I went home, and this played on my mind. I was bewildered. I would think of how amazing she is and wonder why the opinion of a guy she didn’t even know existed a week ago meant more to her than all of her good qualities and accomplishments. Then I started to get honest with myself, and I realized that this is ALL of us. We are all so many things. We are moms and business people and volunteers and artists and runners and entrepreneurs. We hold down households and raise kids. We juggle a million things and make impacts we do not even fully realize. And then, there is that one thing. That one insecurity that we just cannot get past. That one thing that we are so worried people will use to discredit us or dislike us. As much as I wanted to tell her “good riddance if he doesn’t like all that you are because of your weight,” I also knew that I myself could not feel that way if the table were turned.

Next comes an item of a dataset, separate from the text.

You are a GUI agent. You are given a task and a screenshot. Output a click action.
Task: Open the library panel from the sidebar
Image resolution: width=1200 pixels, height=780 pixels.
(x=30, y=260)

We all do this. We worry so much about what other people think. We know all the good things we are, and we let that one thing that we feel is “wrong” with us define so much of us. We let all that amazingness about ourselves slip away because of one comment or one argument or one glance. We erase everything we have done or things that we could do and become nothing in our own minds to honor whatever weaknesses we have. Why? Why do we do this? Who taught us this? Why do we allow this? Why did I sit across from this amazing person and have to wonder why she is worried about being liked not for who she is and what she is but because of one facet of how she looks?
And let’s be clear here! I know A LOT of people who are JERKS! (I would use other words but I am trying to clean up my vocabulary.) These are people who I seriously DO NOT want myself or my kids around AT ALL. It would not matter to me if they were a size 20 or a size 2. I would not care if they had tons of money or looked like Rob Lowe. These people are AWFUL. Their souls are ugly. We all know these people, and we all have people in our lives who we do not at all care what they look like because we do not want to be around them AT ALL.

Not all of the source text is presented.